The landscapes in the contemplation room were followed by more abstract pieces–the primary colors and shapes you imagine snooty art people seriously nodding their heads at, deriving meaning that isn't there from arbitrary composition. I didn't connect well with these. 

In the popular art section, words began to come into paintings, and artists started to use photo montage techniques. These to me seemed less focused, throwing more information at the viewer at once, and perhaps shallower. They were, perhaps, attempting to throw too much in at once, failing to give the viewer an idea to hold onto, a paradigm through which to view the era or scene depicted. 

The final room was the music room. There were some very interesting 1910s pieces that seemed to reflect the business of the modern information age... There is a story there, but it changes direction many, many times, and displays two moments at once (in the manner of futurist painting), so it takes a moment to see the big picture. It felt very relevant to today; the other pieces–not so much. 

Lulu and I carried on an interesting discussion through these exhibits, concerning the aura of art and the effect on that 'aura' of the mechanical reproduction of that art. Is there an individual interaction between each viewer and the artist, or something more universal? Is the artist depicting for a viewer at all? If an original and forgery are physically identical, could you'll which was a forgery with the two side by side? Is the 'aura' something we ourselves create with the story we hold in our minds when we view it and the continuity we imagine it to have? (For more contemplation on this topic, read Walter Benjamin, "The work of art in the age of mechanical reproduction" from 1936.)

Does it make a difference to "getting" the piece if you're in its (legitimate) presence? 
Lulu and Yaya seemed to think so–they told me their story of seeing Michelangelo's David. Yay talked about see the David, and feeling like David was stalking Goliath, sure of the outcome, and almost casual about it. This feeling clicked for them in seeing it in person, and affected them deeply. 

After exiting the Keys to Passion, we went up to the terrace to see the view–high vantage points seem to be a theme of our trip. It was breathtaking.
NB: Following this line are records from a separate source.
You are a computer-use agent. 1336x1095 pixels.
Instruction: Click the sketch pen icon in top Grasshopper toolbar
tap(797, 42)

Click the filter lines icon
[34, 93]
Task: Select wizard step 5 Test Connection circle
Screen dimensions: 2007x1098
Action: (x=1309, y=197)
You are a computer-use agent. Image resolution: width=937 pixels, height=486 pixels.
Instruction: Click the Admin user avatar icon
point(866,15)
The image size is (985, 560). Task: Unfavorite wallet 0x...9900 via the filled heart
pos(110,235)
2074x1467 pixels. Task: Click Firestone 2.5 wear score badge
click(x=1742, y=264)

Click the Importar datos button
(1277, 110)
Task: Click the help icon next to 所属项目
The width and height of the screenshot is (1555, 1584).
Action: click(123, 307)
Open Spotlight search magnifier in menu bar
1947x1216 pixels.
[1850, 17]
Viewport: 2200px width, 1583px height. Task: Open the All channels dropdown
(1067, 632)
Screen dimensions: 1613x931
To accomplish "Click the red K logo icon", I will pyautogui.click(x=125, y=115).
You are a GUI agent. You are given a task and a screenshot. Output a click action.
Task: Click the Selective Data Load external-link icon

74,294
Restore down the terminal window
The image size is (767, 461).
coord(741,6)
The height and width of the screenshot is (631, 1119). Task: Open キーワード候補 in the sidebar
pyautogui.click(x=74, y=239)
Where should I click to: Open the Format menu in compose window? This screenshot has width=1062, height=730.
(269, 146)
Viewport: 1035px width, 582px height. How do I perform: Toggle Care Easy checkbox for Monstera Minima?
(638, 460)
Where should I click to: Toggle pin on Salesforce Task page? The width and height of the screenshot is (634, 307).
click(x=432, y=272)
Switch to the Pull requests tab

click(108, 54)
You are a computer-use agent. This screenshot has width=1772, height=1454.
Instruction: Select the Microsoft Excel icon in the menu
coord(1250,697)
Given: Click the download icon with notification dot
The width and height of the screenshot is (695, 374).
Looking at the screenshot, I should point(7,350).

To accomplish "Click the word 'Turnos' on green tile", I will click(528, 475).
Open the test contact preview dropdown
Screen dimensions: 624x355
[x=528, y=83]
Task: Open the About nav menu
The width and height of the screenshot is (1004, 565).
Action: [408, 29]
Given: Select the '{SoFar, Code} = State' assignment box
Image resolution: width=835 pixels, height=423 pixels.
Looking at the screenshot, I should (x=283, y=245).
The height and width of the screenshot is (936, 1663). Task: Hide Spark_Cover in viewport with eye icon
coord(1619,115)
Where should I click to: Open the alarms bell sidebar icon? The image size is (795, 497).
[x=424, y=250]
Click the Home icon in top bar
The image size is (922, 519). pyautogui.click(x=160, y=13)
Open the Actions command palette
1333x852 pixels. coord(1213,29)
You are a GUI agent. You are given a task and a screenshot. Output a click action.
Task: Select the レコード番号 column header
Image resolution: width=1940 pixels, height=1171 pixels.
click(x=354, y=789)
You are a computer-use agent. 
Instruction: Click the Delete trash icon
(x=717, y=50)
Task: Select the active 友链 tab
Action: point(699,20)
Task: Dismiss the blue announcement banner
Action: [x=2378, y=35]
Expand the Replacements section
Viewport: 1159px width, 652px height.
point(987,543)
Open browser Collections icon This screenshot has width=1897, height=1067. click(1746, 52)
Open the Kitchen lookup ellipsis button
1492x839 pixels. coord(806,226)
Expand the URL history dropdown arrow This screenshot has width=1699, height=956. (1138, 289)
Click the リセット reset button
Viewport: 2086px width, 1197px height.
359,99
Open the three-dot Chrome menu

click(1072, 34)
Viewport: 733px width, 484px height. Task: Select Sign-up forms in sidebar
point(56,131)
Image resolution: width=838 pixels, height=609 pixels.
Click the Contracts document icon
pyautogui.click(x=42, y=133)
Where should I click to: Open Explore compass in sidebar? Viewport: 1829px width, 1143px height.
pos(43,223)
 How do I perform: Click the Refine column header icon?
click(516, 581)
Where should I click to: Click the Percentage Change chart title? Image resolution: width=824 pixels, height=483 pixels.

Not only could we see the whole green park laid out around us, a ship within a forest, we could see the omnipresent Eiffel Tower through the gaps in the 'sails'. 


It's covered, but it feels so open.

The omni-present Eiffel Tower. It looked a lot bigger in person.

Hard to tell you're in a city!

Such amazing angles.



On our way out, we passed a few miscellaneous pieces of art: one a living piece featuring decomposition and growth, and another a reproduction of the Thinker in miniature, watching a video reproduction of the Thinker... (A meta 'aura' interference of mechanical reproduction in different mediums of an absent original?)

We caught the electric shuttle back to the Arch of Triumph. 
There was a very dramatic French flag hanging from it. The arch itself is filled with WWI, WWII, 1892 (Franco-Prussian), and Algerian war memorials. 

We took a walk down the shopping street and went back to the apartment for bread and cheese and a beautiful apricot jam Lulu & Yaya had been given earlier in their trip. Cheese from the alps + apricot jam = food heaven. 

Red! The blood of angry men!
 Black! The dark of ages past!

They took me back to the bus station and we just made it (as usual), despite planning ahead to leave early. I love those two–there are so many things I admire about them, especially their love for travel. It was good to see family.

The bus missed the ferry, and we had to wait, delaying our arrival in Victoria Station by 3.5 hours. The delay did mean we got to see the sun rise on the white cliffs of Dover though, so that was nice. 




I'm so glad I got to join Lulu and Yaya in Paris– I had an amazing time and some equally awesome discussions about art and culture and depictions and food!